The paper is “Outsourcing punishment to God: beliefs in divine control reduce earthly punishment” by Kristi Laurin, and three others, and published on-line in the Proceedings of the Royal Society B.

After a lengthy introduction arguing that all morality (except presumably the morals of the authors) can be reduced to urges induced by evolutionary “pressures,” and defining something called “altruistic punishment”, the authors describe how they gathered small pools of WEIRD people (i.e. undergraduates) and had them play games. The results from these games told the authors all they needed to know about who enjoys punishment more. Incidentally, about the punishment, they said this:

Prior to effective and reliable secular institutions for punishment, large-scale societies depended on individuals engaging in ‘altruistic punishment’—bearing the costs of punishment individually, for the benefit of society.

And did you know that “According to theory”—are you ready?—“Though administering punishment benefits society as a whole, it has immediate costs for punishers themselves.” Who knew?

Experiment one corralled “Twenty undergraduates” who “participated in exchange for course credit.” That’s one more than nineteen, friends. The supplementary data (which is mysteriously left out of the main article, but which is linked there) shows that these participants contained 8 whites and 9 Asians, with 1 black and 1 Arabic left over; 10 Christians, 1 Buddhist, 1 Hindu, 1 Muslim, 1 “Other”, and 6 Atheists.

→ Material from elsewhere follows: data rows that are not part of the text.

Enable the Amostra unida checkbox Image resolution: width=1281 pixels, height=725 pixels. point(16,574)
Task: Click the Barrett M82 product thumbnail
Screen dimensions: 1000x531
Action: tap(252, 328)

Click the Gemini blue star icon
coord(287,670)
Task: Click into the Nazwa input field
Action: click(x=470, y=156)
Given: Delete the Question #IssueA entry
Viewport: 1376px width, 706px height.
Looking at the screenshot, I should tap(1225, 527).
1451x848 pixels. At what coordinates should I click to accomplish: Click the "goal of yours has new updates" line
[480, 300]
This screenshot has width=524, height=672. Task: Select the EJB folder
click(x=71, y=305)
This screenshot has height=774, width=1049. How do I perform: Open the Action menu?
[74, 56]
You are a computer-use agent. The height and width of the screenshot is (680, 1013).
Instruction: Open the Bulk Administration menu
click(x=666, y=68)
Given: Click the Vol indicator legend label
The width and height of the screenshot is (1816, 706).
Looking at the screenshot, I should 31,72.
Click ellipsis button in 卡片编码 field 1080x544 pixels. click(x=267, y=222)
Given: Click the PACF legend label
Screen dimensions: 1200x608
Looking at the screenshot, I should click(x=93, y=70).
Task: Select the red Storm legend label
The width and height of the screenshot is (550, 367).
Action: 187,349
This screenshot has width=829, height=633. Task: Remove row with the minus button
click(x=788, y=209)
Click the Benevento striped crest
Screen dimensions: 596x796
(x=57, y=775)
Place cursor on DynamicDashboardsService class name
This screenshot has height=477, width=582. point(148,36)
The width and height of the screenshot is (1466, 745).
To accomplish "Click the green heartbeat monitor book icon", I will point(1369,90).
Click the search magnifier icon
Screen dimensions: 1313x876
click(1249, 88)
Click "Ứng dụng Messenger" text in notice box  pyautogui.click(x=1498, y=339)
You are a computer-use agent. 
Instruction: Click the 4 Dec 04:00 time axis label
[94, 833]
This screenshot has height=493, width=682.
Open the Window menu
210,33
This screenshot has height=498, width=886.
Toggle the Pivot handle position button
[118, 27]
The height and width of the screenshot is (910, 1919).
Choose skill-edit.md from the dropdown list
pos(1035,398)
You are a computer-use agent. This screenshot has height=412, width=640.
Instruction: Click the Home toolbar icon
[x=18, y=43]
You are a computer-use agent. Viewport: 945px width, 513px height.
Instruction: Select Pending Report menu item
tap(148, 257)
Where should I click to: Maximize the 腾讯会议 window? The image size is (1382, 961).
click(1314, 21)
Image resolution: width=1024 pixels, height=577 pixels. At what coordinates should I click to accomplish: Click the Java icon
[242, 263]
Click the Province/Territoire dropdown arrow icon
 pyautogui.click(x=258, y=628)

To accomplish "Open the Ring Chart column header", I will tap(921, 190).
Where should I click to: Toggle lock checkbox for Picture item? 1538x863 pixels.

The authors claim to have “measured participants’ belief in powerful, intervening Gods, and their general religiosity.” Which makes you wonder how they classed the Buddhist and “Other.” No word on the breakdown of how participants answered the “religiosity” question.

Ah, skip it; because the next is more fascinating. “We then employed the 3PPG–an economic game commonly used to measure altruistic punishment.” The words which struck yours truly were “commonly used.” It must be common, because there isn’t word one in the paper or supplementary material of what this creation is. But I can reveal to you it is the “Third-Party Punishment Game,” a frivolity invented by academics designed to flummox undergraduate participants in studies like this. About that, more another day.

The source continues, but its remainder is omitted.